Well now. The Obama crew favors a carbon tax. Governor Romney does not. Maybe the Romney campaign should make that difference more visible, obvious, and well-known. The Hill(10/8/12) reports: “An Obama campaign representative speculated Friday that the White House would consider a carbon emissions tax if Republicans were interested in negotiating — a political circumstance the surrogate cast as highly unlikely.”
And George Shultz favors a carbon tax. But in all fairness he did serve in the Nixon Administration. So, he is pretty much a Democrat anyhow (anyone remember wage and price controls?).ABC News (10/9/12) reports: “I think we ought to start by putting sources of energy on a level playing field. So I believe that we should put a revenue neutral tax on those pollutants, mainly carbon. I say revenue neutral to be sure that this is not something that causes a fiscal drag on the economy, it’s not a fundraising scheme, it’s just a method for causing all sources of energy to be on a level playing field.”

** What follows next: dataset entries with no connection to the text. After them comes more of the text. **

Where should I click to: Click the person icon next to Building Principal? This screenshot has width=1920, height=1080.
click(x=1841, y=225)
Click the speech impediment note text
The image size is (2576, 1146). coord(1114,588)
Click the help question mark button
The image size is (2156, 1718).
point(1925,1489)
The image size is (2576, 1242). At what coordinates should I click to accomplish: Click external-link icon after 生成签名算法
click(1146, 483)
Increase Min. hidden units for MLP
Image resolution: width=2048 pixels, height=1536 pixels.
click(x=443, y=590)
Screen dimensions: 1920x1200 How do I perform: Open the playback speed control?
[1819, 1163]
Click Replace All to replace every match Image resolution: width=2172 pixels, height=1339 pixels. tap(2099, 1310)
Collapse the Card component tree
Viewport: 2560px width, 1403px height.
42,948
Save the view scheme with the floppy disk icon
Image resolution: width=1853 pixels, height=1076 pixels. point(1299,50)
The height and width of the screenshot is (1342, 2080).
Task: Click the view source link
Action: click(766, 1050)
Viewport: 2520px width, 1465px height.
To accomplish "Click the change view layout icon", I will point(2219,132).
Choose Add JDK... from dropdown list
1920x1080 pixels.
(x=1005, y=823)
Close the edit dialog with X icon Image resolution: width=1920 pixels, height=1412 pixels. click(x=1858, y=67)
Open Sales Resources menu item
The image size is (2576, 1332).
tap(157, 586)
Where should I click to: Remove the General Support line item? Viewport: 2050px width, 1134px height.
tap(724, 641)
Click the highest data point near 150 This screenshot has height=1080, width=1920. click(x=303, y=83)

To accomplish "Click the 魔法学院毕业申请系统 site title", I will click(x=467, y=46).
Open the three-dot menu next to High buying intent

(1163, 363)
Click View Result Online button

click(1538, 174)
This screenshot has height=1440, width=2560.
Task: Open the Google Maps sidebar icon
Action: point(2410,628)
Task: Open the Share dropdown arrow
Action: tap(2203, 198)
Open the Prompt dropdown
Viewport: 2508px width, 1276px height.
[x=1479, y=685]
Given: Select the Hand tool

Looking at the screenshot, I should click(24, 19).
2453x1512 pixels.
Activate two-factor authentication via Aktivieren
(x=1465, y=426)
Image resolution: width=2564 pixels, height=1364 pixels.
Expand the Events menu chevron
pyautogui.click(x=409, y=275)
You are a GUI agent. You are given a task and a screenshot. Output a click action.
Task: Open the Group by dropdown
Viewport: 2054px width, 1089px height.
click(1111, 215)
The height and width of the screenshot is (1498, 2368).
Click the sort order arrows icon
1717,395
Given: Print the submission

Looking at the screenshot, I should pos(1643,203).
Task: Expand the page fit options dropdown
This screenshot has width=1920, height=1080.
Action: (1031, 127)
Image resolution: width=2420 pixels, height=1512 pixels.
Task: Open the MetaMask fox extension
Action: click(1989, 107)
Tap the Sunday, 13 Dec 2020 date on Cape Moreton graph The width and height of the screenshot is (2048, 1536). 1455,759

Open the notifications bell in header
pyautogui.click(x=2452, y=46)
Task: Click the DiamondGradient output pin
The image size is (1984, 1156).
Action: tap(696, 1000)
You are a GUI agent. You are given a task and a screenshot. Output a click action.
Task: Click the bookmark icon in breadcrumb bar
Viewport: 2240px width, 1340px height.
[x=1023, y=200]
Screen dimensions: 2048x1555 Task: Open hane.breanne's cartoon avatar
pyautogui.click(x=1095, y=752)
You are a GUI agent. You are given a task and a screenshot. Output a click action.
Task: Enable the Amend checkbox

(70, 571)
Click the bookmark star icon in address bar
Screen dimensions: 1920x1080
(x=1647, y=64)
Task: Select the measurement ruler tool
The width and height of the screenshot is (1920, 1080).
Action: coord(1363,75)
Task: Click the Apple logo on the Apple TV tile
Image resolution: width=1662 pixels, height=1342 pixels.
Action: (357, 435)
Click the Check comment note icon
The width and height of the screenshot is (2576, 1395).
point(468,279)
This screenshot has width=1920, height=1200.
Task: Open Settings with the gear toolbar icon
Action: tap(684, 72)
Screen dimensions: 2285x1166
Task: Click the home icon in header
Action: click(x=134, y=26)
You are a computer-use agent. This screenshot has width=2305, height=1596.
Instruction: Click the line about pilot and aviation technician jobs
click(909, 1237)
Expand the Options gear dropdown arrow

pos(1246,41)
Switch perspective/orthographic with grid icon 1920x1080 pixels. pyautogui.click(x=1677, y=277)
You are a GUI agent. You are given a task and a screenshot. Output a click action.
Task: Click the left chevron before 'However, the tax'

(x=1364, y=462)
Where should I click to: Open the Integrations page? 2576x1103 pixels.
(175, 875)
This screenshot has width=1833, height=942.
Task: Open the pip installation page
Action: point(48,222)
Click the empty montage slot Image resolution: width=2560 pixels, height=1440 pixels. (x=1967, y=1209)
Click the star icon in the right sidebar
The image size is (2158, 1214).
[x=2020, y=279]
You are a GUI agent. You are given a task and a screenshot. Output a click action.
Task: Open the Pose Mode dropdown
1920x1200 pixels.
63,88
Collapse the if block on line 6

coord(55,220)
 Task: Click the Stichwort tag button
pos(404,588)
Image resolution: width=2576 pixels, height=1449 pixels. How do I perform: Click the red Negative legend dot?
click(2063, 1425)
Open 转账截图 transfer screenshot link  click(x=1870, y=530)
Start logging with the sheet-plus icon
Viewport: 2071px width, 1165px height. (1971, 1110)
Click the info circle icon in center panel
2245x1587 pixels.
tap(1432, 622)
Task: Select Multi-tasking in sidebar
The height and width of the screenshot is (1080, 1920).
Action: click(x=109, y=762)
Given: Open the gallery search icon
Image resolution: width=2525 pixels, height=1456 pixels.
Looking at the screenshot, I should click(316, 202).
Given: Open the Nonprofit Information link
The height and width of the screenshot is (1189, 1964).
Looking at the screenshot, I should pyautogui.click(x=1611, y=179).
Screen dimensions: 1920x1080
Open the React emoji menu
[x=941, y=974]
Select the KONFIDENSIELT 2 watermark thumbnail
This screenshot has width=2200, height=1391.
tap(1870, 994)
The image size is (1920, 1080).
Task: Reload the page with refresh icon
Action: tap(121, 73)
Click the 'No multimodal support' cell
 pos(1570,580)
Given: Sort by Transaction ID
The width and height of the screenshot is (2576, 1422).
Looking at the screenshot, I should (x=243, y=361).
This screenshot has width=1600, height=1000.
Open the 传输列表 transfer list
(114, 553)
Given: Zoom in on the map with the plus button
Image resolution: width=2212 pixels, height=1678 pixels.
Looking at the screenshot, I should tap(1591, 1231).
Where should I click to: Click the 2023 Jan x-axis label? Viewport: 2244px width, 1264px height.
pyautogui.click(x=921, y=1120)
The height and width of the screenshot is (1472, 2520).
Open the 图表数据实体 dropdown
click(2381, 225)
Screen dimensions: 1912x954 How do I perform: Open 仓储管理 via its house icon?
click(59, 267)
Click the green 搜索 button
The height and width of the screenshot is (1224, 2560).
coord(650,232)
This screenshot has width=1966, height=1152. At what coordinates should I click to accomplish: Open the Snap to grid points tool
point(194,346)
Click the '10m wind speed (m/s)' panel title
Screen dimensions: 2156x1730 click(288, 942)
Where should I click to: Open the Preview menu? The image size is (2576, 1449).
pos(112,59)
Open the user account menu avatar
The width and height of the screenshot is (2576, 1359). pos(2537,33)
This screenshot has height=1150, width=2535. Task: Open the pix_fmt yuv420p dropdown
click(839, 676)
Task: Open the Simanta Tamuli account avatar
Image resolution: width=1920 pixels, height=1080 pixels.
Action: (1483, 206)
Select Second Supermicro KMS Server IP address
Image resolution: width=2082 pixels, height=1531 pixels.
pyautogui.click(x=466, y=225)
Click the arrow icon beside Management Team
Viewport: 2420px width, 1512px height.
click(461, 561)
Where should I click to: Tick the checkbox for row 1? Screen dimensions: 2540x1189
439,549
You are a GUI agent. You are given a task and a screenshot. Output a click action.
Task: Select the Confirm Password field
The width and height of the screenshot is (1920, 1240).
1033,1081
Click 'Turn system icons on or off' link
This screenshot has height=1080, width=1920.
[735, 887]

Chairman Upton (R-America) proves once again that he is the best chairman in this Congress. By joining Mike Pompeo (R-USMA) in calling for the elimination of all subsidies, he adds formidable capability to this fight. Michigan Live (10/9/12) reports: “Even in the end, more than a year later, the administration was prepared to do another $100 million of reinvestment to try to keep it afloat despite its sorry track record that the taxpayer ended up eating every dime on because the law was violated at the end. We don’t need subsidies like this particularly when taxpayers lose every dime in their pocket. I’m for putting all these on an even footing. Let’s look at the oil and gas subsidies and let’s take them away. Let’s let them compete just like everyone else at the same level.”
This surprises us. Usually the Chinese run the whole corrupt/crony/State-owned business thing better than we do.Renewable Energy World (10/9/12) reports: “New reports of a government-sponsored rescue package being assembled for for fast-sinking Suntech (NYSE: STP) and other major solar firms highlight everything that’s wrong with China’s struggling solar sector, most notably exposing the ridiculous levels of state report it receives. At this point the Chinese seem to no longer care about denying the allegations of unfair government support made by their western peers, and instead are focused on simple survival as the industry remains caught in its worst ever downturn created by a massive supply glut.”
Look, Senator, Governor Moonbeam (Jesuit “educated”) alerted everyone to the racket by waiving some regulations. It is you and your colleagues that create the pain at the pump. It is you and your colleagues that manipulate the market. It is you and your colleagues without scruples that victimize Californians. Senator Boxer (10/8/12) reports: “Californians have too often been victimized as unscrupulous traders have created or taken advantage of supply disruptions to drive up energy prices. We cannot allow market manipulation by those who would seek to profit off the pain of our families at the pump.”
This is the sort of thing you typically see in the death throes of a movement or idea. When it becomes clear that goals cannot be met, they are rationalized as movable, and what was once essential and necessary becomes optional and tangential. Climate Central (10/8/12) reports: “According to a new study published in Proceedings of the National Academy of Sciences, however, this seeming inconsistency is not just unsurprising: it was inevitable. By focusing on the 2°C goal, negotiators inadvertently guaranteed that their efforts would fail, because there’s no hard evidence that any specific temperature target marks a dangerous threshold, with clear consequences for crossing it (instead, there is plenty of evidence that more and faster warming entails greater risks of major consequences, such as the collapse of the polar ice sheets). This uncertainty, the study argues, provides an incentive for countries to be free-loaders, jumping on board with the agreement without making potentially costly emissions reductions.”